From Mendicanti to cognoscenti

The Rio dei Mendicanti (Ospedale on the right) by Francesco Guardi c. 1780-90, courtesy York Museums and Gallery Trust

Our Italian programme begins with the music of a courageous and determined eighteenth century woman. Maddalena Lombardini’s impoverished parents took her to audition for a place at the Ospedale di San Lazzaro dei Mendicanti, one of Venice’s charitable institutions for the poor, sick and orphaned, which also served as educational establishments. In particular, musical skills were nurtured, presumably with the expectation of the pupils’ involvement in the music in the chapel there. She was accepted.

Lombardini was clearly a talented young musician and managed to get permission to have violin lessons with Tartini, violinist and musical theorist, who lived in Padua. She studied composition with Ferdinando Bertoni, choirmaster at the Ospedale.

Her sights were soon set beyond the walls of the Ospedale. In order to be released from its confines she needed a dowry. She married another violinist composer, Lodovico Sirmen, and they left to tour Europe.

Maddalena Laura Lombardini Sirmen b. 1745 d. 1818 Artist unknown.

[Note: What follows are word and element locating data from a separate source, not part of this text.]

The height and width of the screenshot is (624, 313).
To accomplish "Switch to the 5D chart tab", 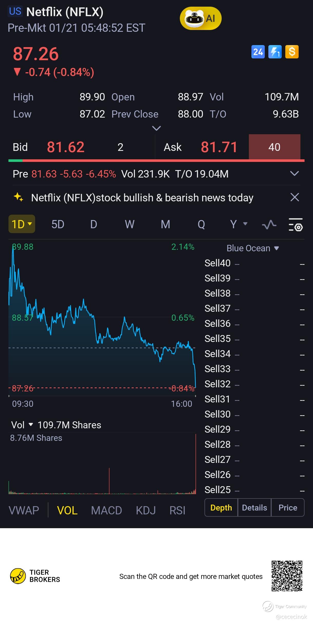I will point(58,224).
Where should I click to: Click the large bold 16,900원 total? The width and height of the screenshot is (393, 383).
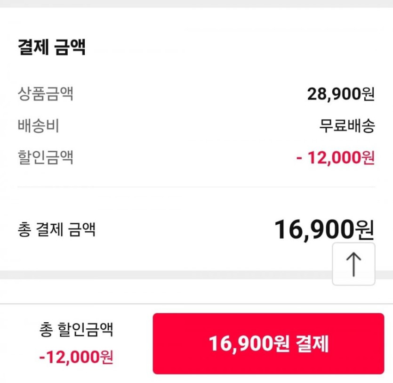coord(324,229)
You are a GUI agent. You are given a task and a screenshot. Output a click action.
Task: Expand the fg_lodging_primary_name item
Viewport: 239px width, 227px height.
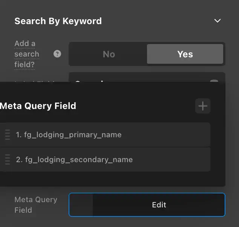(x=105, y=135)
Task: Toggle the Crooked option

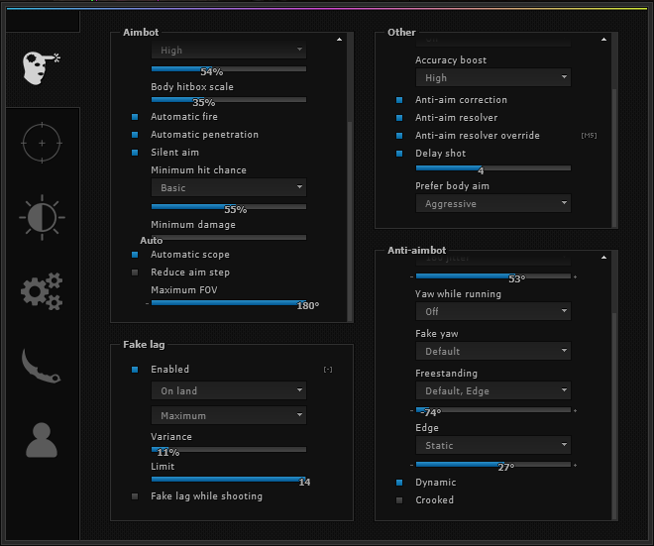Action: click(399, 500)
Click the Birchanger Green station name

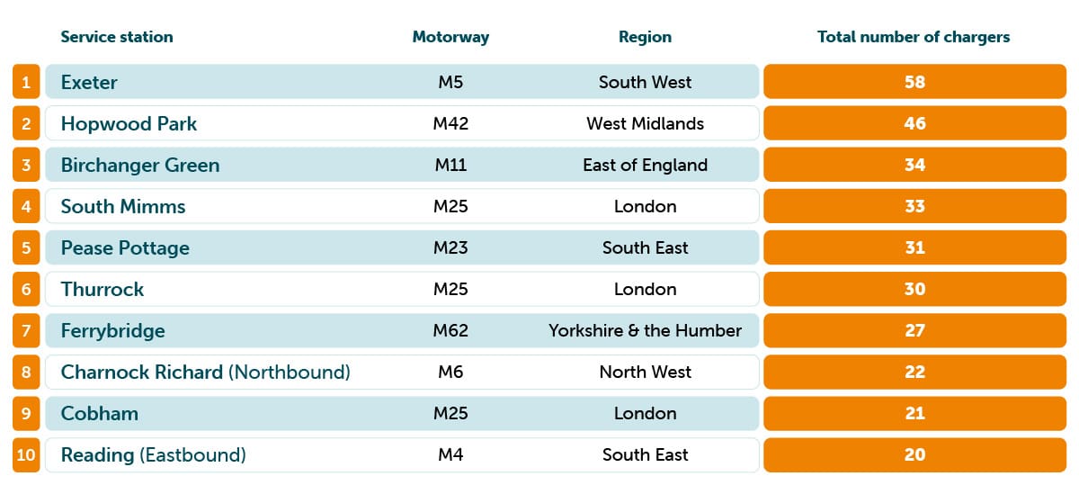pyautogui.click(x=140, y=165)
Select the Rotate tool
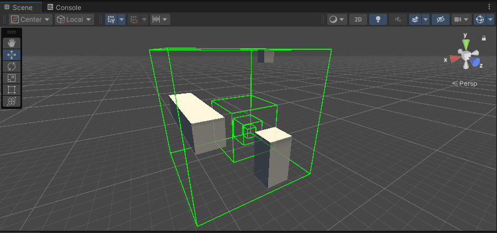The image size is (497, 233). click(12, 66)
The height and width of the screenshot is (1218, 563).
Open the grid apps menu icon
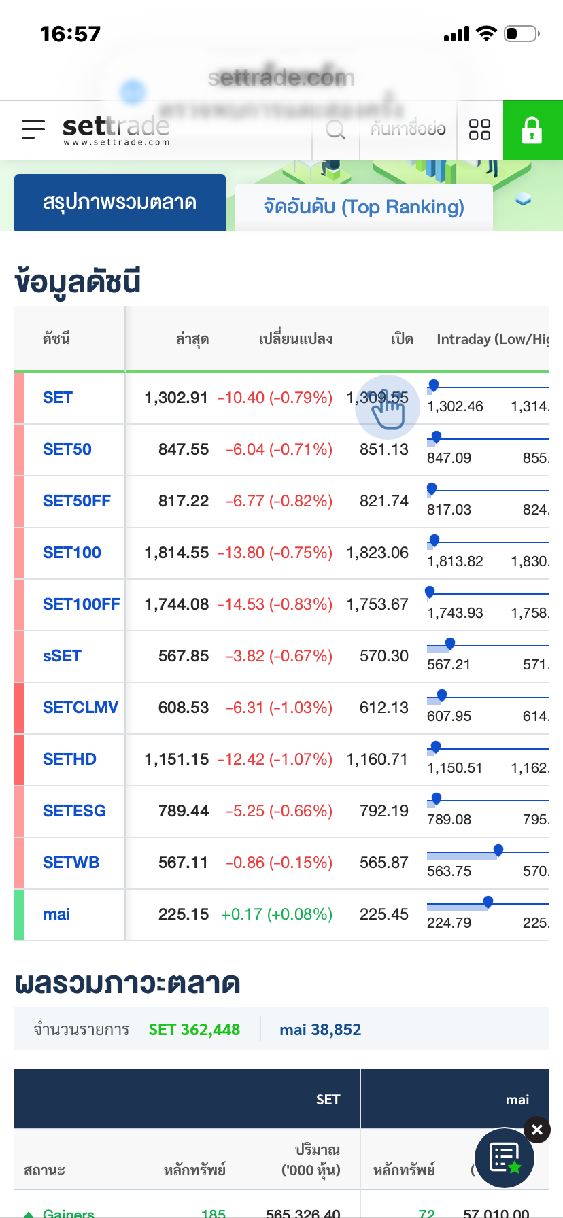click(x=479, y=129)
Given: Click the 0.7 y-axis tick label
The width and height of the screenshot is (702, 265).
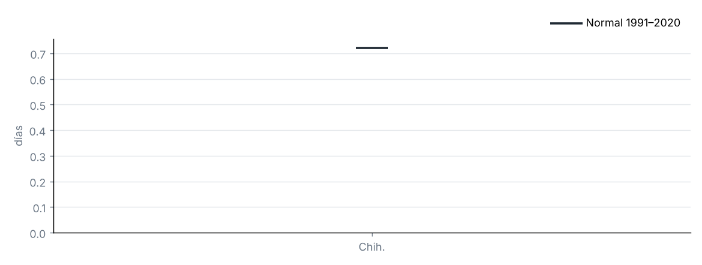Looking at the screenshot, I should click(x=38, y=54).
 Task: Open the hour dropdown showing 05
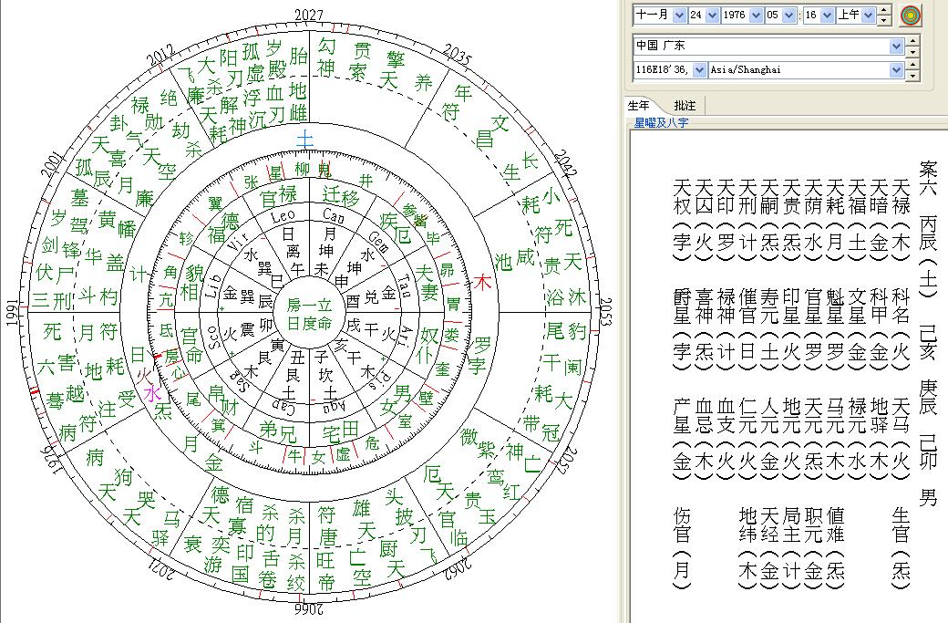[x=788, y=16]
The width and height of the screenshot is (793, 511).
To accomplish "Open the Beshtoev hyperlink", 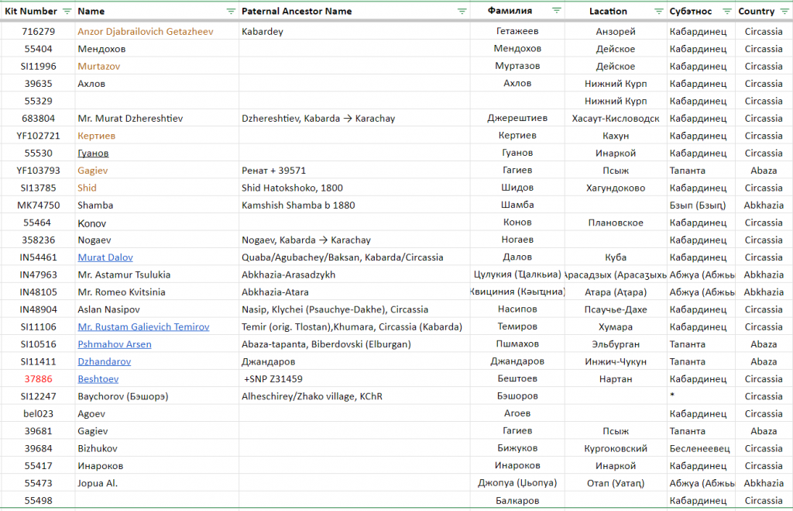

They performed to acclaim in Turin, Paris and London, often playing their own compositions – concertos, duets, and no doubt quartets. A set of six quartets (we are playing No 6) published in Paris in 1769 was considered to have been co-written by the couple but more recently the authorship has been more clearly identified as being that of Maddalena herself. On the cusp of the early classical style that was being developed by Haydn, and contemporary with his earliest string quartets, there is still a flavour in her music of the courtly airs and graces that she would have encountered on her visits to the cultural capitals of Europe.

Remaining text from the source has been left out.